The current government wants to bring online crime in-line with offline crime where offences against children are concerned, and will make social media platforms adhere to a new Online Safety Act.
Written by Asha Barbaschow, Contributor

After ramming Australia's abhorrent video streaming legislation through Parliament last month, Prime Minister Scott Morrison has announced further social media platform crackdowns on his agenda, should his government be re-elected later this month.

On the weekend, Morrison said he would have social media platforms and online predators and trolls in his sights under his leadership, in a new plan that aims to protect children, families, and the community.

Major social media platforms would be held accountable under the new plan, with mandated requirements ranging from transparency reports on the number, type, and response to reports and complaints about illegal, abusive, and predatory content by their users.

The transparency reporting initiative would follow work undertaken by the UK government as part of their Online Harms White Paper process.

"We know that technology facilitated abuse is becoming a feature of domestic and family violence cases, and we want to ensure that platforms are taking effective action to combat this abuse but we can't do that without real data to inform our actions," Minister for Communications Mitch Fifield added.

Morrison expects technology firms including social media platforms, app stores, and Internet Service Providers to jump on board to his cause, by working on ways to arm parents with tools to "make their own decisions about how their children use the internet".

Such assistance from technology companies will include ensuring online apps, games, and services marketed to children default to the most restrictive privacy and safety settings at initial use or set-up; that parents have the option of a filtered internet service that, at a minimum, blocks access to sites identified by the eSafety Commissioner; and ensuring that information regarding online safety and parental control settings are available at all points in the supply chain, including point-of-purchase, registration, account creation, and first use.

This would be mandated by way of a new Online Safety Act.

"The new Act will be a single, consolidated piece of online safety legislation that includes greater transparency and reporting requirements for industry," Fifield said.

Where online predators and trolls are concerned, Morrison said online crime would be treated the same as offline crime. If put into effect, this would translate to maximum penalties for certain offences being increased. For example, using a carriage service to "menace, harass, or cause offence" under section 474.17 of the Criminal Code Act 1995 would see its maximum penalty of three years' imprisonment be pushed up to five years imprisonment.

New "aggravated" offences would also be introduced as well as sentencing for the worst categories of crime, including aggravated offences for sexual intercourse or other sexual activity with a child outside Australia and offences involving conduct on three or more occasions and two or more people.

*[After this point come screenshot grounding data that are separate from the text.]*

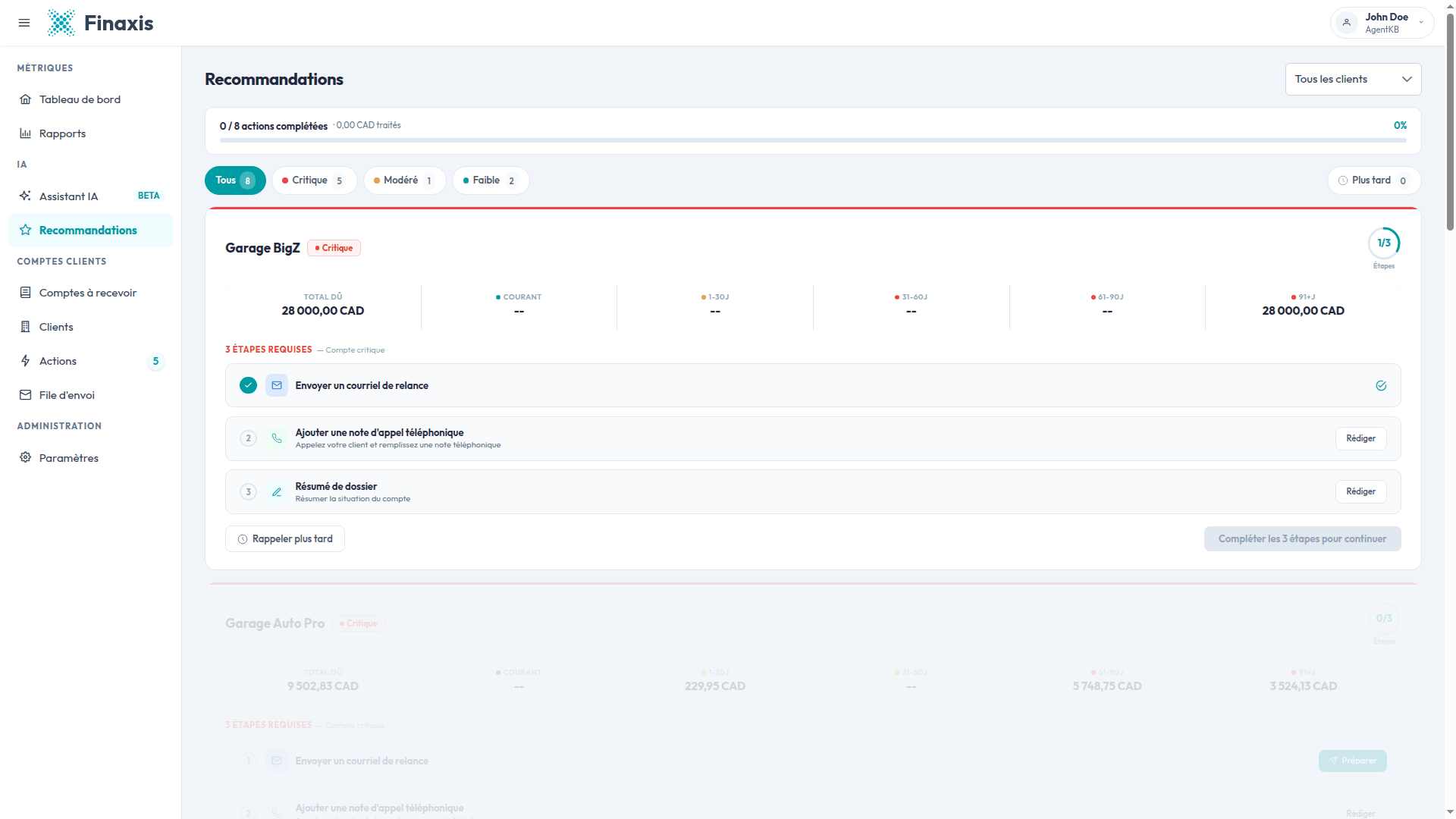Open the Tous les clients dropdown
Image resolution: width=1456 pixels, height=819 pixels.
pyautogui.click(x=1353, y=79)
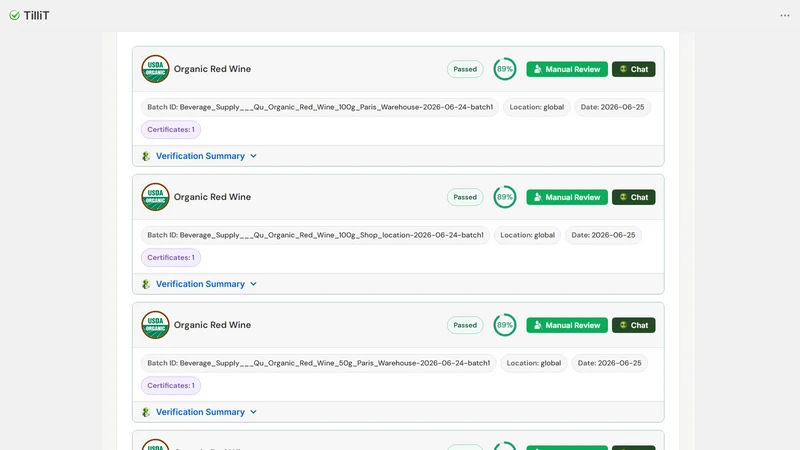Click the verification icon beside the first Verification Summary
This screenshot has width=800, height=450.
(146, 156)
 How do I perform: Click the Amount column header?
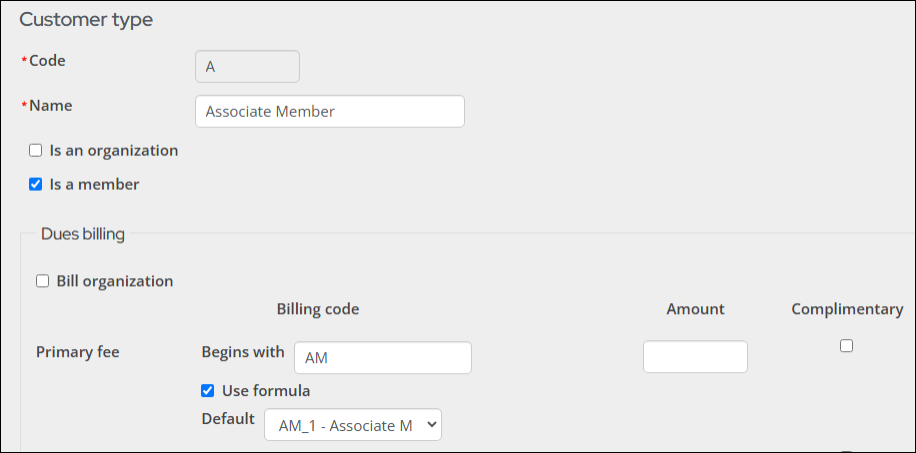695,310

Also aimed at protecting children, Morrison said he would introduce new offences such as providing electronic services to facilitate dealings with child abuse material; and grooming third parties using the post or a carriage service to procure children for sexual activity.

"Online trolls have no place in Australia and I promise to bring in new laws to protect our kids and keep our community safe," he said, sharing he understands first-hand how anxious parents feel about what their kids see and do online.

"No one should be subjected to vile abuse and harassment whether they are in the online or offline world.

"We need the law to keep pace with technology and I want to ensure the courts reflect community expectations about the seriousness of online harassment, abuse, and crime."

The election commitment follows Morrison last week pledging to protect older Australians, businesses, and national security assets from the risk of cyber-attacks, offering up AU$156 million to thwart cybercrime and beef up Australia's cyber talent.

Meanwhile, Labor has promised a AU$3 million Blockchain Academy in Perth, a AU$3 million National Centre of Artificial Intelligence (AI) Excellence in Melbourne, a human eye over any Commonwealth data-matching activity. It has also announced plans to stop multinationals from being able to get tax deductions on certain royalty payments.

The federal opposition also previously said that if elected, Labor would deliver a pilot and independent evaluation of a child-focused eSmart Digital Licence for a cost of AU$2.5 million, with a full national rollout to every student commencing Year 3 in 2020.

The eSmart Digital Licence, Shadow Minister for Communications Michelle Rowland said, utilises quizzes, online activity, and role plays online to demonstrate the importance of certain behaviours to minors. Upon completion, the students receive a certificate.